在Standby主机,编辑/etc/ntp.conf文件。设置第一个server参数指向Master主机,第二个参数指向数据中心的时间服务器。

sudo vim /etc/ntp.conf

server gp-master prefer

在Master主机,使用NTP守护进程同步所有Segment主机的系统时钟。例如,使用gpssh来完成:

gpssh -f hostfile_allhosts -v -e 'ntpd'

 输出如下代表成功:

[root@gp-master gpadmin]# gpssh -f all_hosts -v -e 'ntpd'
[WARN] Reference default values as $MASTER_DATA_DIRECTORY/gpssh.conf could not be found
Using delaybeforesend 0.05 and prompt_validation_timeout 1.0

[Reset ...]
[INFO] login mdw
[INFO] login smdw
[INFO] login sdw1
[INFO] login sdw2
[ mdw] ntpd
[smdw] ntpd
[sdw1] ntpd
[sdw2] ntpd
[INFO] completed successfully

[Cleanup...]

配置Greenplum初始化文件

cp $GPHOME/docs/cli_help/gpconfigs/gpinitsystem_config   /home/gpadmin/gpinitsystem_config
chmod 775 gpinitsystem_config

 相关配置如下:

[gpadmin@gp-master ~]$ cat gpinitsystem_config 
# FILE NAME: gpinitsystem_config

# Configuration file needed by the gpinitsystem

################################################
#### REQUIRED PARAMETERS
################################################

#### Name of this Greenplum system enclosed in quotes.
ARRAY_NAME="Greenplum Data Platform"

#### Naming convention for utility-generated data directories.
SEG_PREFIX=gpseg

#### Base number by which primary segment port numbers 
#### are calculated.
PORT_BASE=40000

#### File system location(s) where primary segment data directories 
#### will be created. The number of locations in the list dictate
#### the number of primary segments that will get created per
#### physical host (if multiple addresses for a host are listed in 
#### the hostfile, the number of segments will be spread evenly across
#### the specified interface addresses).
declare -a DATA_DIRECTORY=(/data/greenplum_data/primary)

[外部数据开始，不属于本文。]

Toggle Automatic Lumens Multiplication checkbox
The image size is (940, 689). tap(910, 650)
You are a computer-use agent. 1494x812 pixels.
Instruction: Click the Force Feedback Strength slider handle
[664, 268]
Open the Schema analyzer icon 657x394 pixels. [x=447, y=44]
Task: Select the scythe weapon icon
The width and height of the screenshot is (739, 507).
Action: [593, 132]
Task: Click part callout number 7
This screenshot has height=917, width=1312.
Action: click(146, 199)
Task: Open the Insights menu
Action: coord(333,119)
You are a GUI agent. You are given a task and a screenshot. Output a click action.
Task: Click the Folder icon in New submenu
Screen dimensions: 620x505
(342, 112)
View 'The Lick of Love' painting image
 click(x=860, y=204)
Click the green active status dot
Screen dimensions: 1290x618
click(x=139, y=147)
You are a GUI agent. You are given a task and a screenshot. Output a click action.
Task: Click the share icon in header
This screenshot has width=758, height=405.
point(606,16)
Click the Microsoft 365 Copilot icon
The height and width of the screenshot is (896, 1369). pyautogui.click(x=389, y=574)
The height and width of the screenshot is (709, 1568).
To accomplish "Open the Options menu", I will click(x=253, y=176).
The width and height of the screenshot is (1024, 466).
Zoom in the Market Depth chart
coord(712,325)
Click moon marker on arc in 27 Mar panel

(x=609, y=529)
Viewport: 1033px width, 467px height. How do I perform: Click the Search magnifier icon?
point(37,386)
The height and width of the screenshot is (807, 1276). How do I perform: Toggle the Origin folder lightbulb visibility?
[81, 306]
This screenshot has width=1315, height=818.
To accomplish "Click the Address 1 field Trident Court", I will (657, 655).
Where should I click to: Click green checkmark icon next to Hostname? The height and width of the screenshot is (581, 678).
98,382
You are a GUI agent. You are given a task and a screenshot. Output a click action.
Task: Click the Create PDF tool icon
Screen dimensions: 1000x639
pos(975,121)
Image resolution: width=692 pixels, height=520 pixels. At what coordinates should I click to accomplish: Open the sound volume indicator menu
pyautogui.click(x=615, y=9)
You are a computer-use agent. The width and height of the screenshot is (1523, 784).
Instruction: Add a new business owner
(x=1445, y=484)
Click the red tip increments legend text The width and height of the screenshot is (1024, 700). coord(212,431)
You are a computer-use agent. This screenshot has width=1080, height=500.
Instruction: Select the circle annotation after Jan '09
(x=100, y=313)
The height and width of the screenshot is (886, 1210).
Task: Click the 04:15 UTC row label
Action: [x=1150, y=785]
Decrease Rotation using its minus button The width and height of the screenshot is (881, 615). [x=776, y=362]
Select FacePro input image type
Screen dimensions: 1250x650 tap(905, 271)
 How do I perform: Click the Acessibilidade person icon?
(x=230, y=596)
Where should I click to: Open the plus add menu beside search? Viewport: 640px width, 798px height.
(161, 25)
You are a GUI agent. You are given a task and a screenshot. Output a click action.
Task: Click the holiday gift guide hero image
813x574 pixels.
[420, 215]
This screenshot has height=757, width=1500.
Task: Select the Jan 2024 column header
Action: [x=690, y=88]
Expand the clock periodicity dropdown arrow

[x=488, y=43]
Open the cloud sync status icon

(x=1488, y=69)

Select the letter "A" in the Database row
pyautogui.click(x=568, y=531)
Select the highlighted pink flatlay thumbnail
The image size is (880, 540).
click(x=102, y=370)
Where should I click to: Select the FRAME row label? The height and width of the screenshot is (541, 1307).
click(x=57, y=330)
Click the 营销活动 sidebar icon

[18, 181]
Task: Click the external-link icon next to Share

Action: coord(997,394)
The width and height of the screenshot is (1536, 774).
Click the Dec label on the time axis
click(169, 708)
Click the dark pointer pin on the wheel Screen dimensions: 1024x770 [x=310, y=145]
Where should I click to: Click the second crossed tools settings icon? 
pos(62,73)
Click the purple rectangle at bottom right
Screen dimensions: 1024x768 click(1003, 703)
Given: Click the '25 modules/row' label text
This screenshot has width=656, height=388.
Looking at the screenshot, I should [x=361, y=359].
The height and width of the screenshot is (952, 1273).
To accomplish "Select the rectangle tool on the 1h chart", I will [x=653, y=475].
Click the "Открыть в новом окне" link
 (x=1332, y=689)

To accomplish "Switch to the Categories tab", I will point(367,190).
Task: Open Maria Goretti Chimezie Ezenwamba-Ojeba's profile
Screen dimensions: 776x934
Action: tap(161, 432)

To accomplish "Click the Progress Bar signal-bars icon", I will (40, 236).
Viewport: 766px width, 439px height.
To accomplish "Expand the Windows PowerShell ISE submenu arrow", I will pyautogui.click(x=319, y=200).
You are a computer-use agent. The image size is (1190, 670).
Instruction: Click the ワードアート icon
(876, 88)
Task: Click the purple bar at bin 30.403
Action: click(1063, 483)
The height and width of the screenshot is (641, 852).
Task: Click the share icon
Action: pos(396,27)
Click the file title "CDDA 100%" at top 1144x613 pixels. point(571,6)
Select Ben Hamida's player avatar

#### OS-configured hostname or IP address of the master host.
MASTER_HOSTNAME=k8s-master

#### File system location where the master data directory 
#### will be created.
MASTER_DIRECTORY=/data/greenplum_data/gpmaster

#### Port number for the master instance. 
MASTER_PORT=5432

#### Shell utility used to connect to remote hosts.
TRUSTED_SHELL=ssh

#### Maximum log file segments between automatic WAL checkpoints.
CHECK_POINT_SEGMENTS=8

#### Default server-side character set encoding.
ENCODING=UTF-8

################################################
#### OPTIONAL MIRROR PARAMETERS
################################################

#### Base number by which mirror segment port numbers 
#### are calculated.
MIRROR_PORT_BASE=43000

#### Base number by which primary file replication port 
#### numbers are calculated.
REPLICATION_PORT_BASE=34000

#### Base number by which mirror file replication port 
#### numbers are calculated. 
MIRROR_REPLICATION_PORT_BASE=44000

#### File system location(s) where mirror segment data directories 
#### will be created. The number of mirror locations must equal the
#### number of primary locations as specified in the 
#### DATA_DIRECTORY parameter.
declare -a MIRROR_DATA_DIRECTORY=(/data/greenplum_data/mirror)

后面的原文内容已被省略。